The models learn through repeated exposure and gradually adjust their weight parameters (neurons) to improve predictions, which is a big reason why training LLMs require an enormous amount of computation and data.

A key innovation of LLMs is that, rather than needing to be fed hand-labeled data to coach them, they learn by trying to predict the next word in ordinary passages of text. Almost any written material — from Wikipedia pages to news articles to computer code — is suitable for training LLM models, and a lot of what’s publicly available on the web has already been scraped and analyzed by LLMs.

For that reason, it’s hard to overstate the sheer number of examples that LLM models see.
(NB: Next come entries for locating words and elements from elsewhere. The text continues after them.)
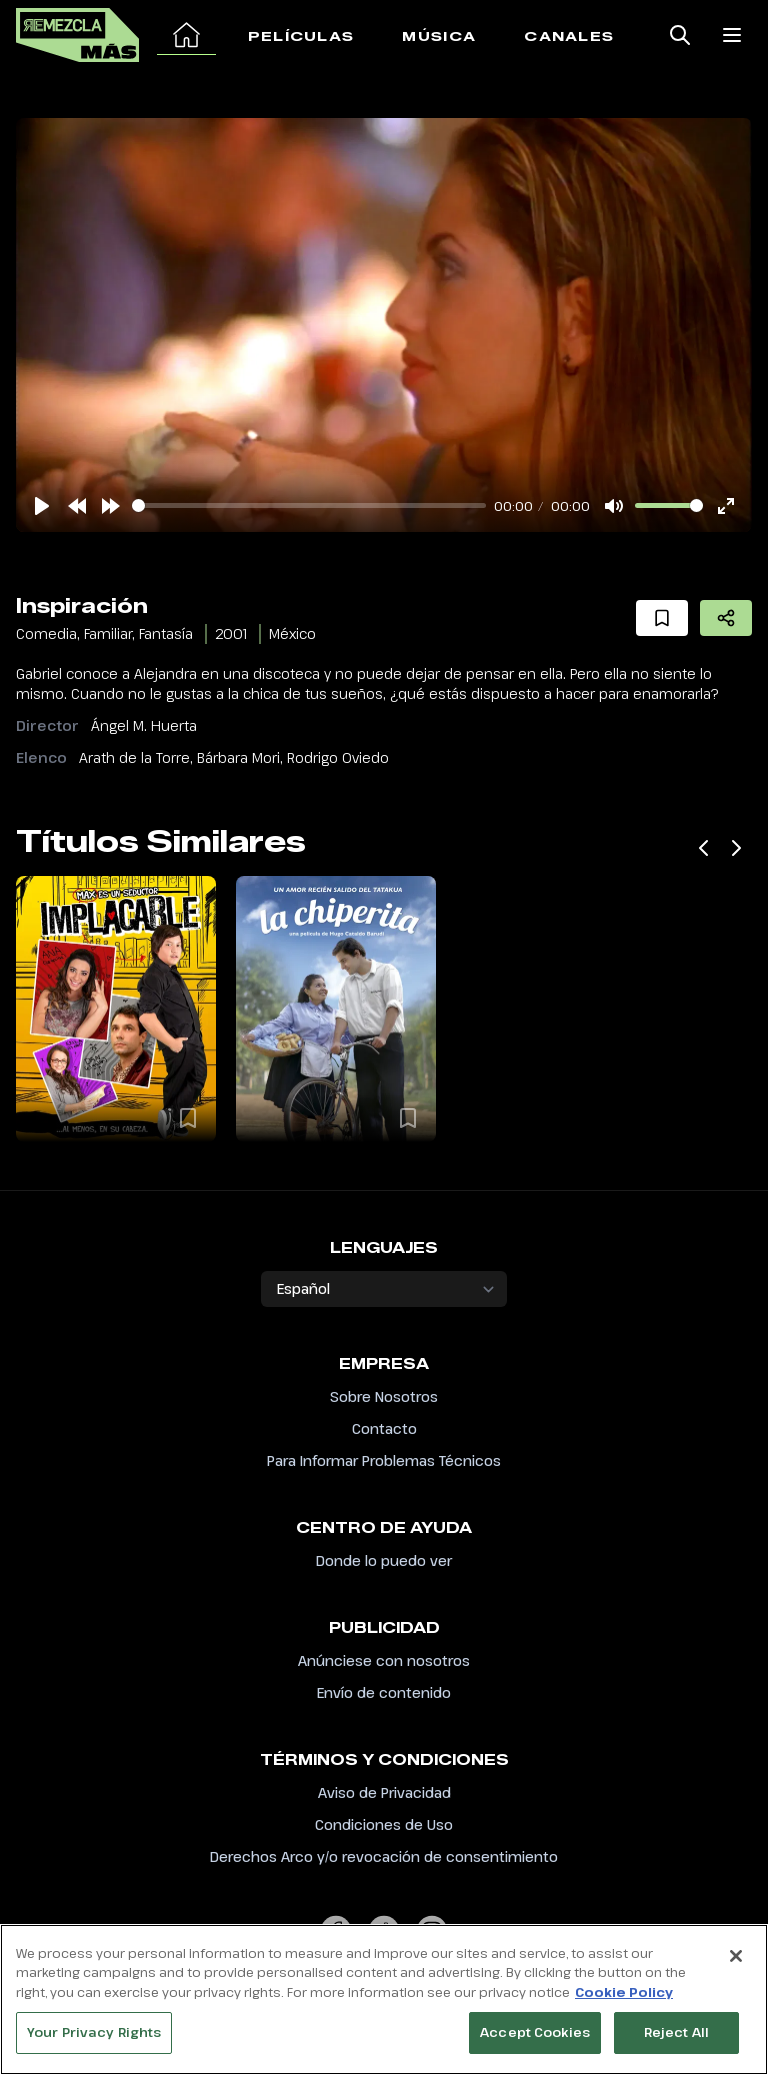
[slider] (309, 505)
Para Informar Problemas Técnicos (384, 1460)
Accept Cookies (535, 2033)
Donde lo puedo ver (384, 1560)
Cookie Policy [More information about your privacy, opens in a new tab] (624, 1993)
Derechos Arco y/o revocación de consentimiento (384, 1856)
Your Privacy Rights (94, 2033)
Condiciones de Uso (384, 1824)
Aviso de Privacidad (384, 1792)
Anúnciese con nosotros (384, 1660)
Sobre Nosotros (384, 1396)
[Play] (42, 506)
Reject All (676, 2033)
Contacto (384, 1428)
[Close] (736, 1957)
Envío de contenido (384, 1692)
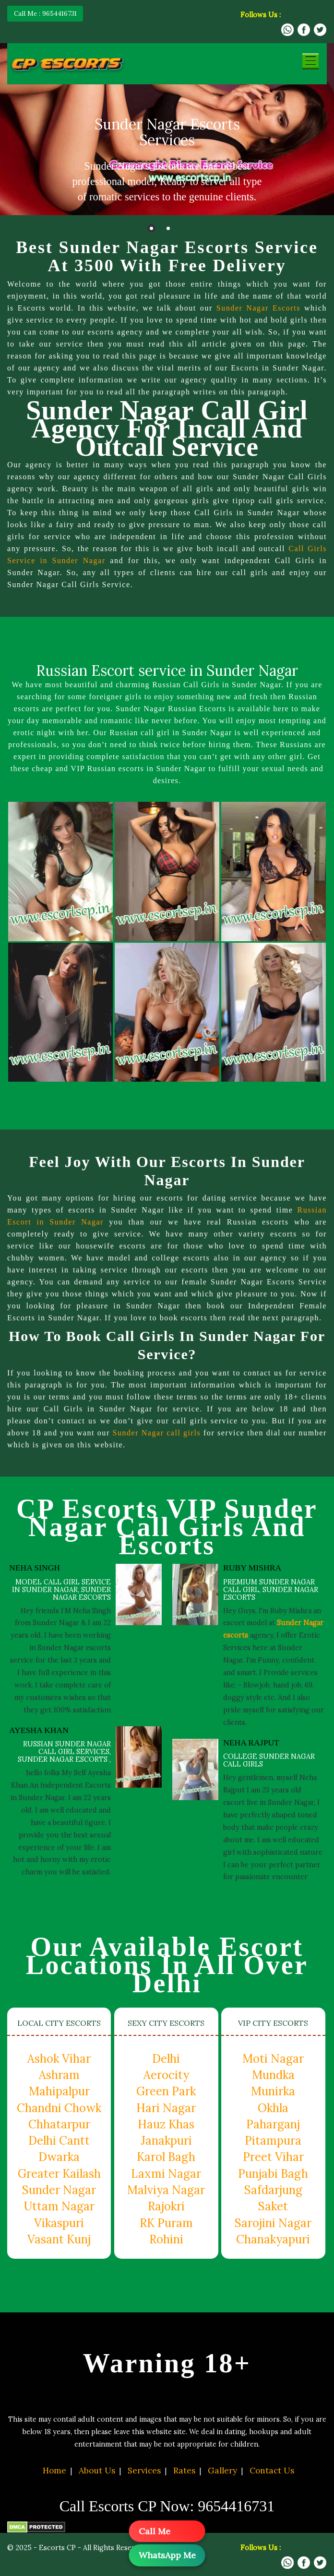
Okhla (273, 2108)
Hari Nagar (166, 2108)
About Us (97, 2470)
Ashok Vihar (59, 2058)
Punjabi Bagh (273, 2173)
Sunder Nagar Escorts (258, 308)
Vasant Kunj (59, 2239)
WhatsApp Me (167, 2555)
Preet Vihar (273, 2156)
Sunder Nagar (59, 2190)
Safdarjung (273, 2190)
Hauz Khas (166, 2124)
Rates (184, 2470)
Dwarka (59, 2156)
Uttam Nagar (59, 2206)
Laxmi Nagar (166, 2173)
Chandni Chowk (59, 2108)
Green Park (166, 2091)
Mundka (273, 2075)
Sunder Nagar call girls (173, 1433)
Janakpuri (166, 2140)
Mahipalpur (59, 2091)
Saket (273, 2206)
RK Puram (166, 2223)
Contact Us (272, 2470)
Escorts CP (57, 2547)
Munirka (273, 2091)
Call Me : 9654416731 (45, 13)
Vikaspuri (59, 2223)
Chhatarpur (59, 2124)
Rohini (166, 2239)
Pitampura (273, 2140)
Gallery (222, 2470)
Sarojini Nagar (273, 2223)
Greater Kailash (59, 2173)
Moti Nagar (273, 2058)
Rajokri (166, 2206)
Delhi (166, 2058)
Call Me (154, 2531)
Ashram (59, 2075)
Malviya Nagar (166, 2190)
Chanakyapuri (273, 2239)
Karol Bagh (166, 2156)
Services (144, 2470)
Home (54, 2470)
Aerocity (166, 2075)
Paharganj (273, 2124)
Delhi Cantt (59, 2140)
OpenAI’s GPT-3, which has since been vastly eclipsed by GPT-4’s parameters, was trained on approximately 500 billion words. That is several orders of magnitude more than the number of words a typical human encounters in the first decade of their life.

As LLMs have grown in size and complexity, they have displayed feats of language processing. However, researchers acknowledge that fully comprehending how these models achieve such feats remains an ongoing challenge. Some argue that LLMs are starting to genuinely understand language, while others view them as merely advanced pattern-matching systems.

One of the more pressing dangers of LLMs is that they can encode relational biases (i.e. gendered logical fallacies such as the word “doctor” minus the word “man” equals “nurse”) into their word vectors, which are then scaled up across entire foundation models via the Transformer architecture as the model self-trains.

That’s why understanding the mysterious inner workings of these models is crucial for their oversight.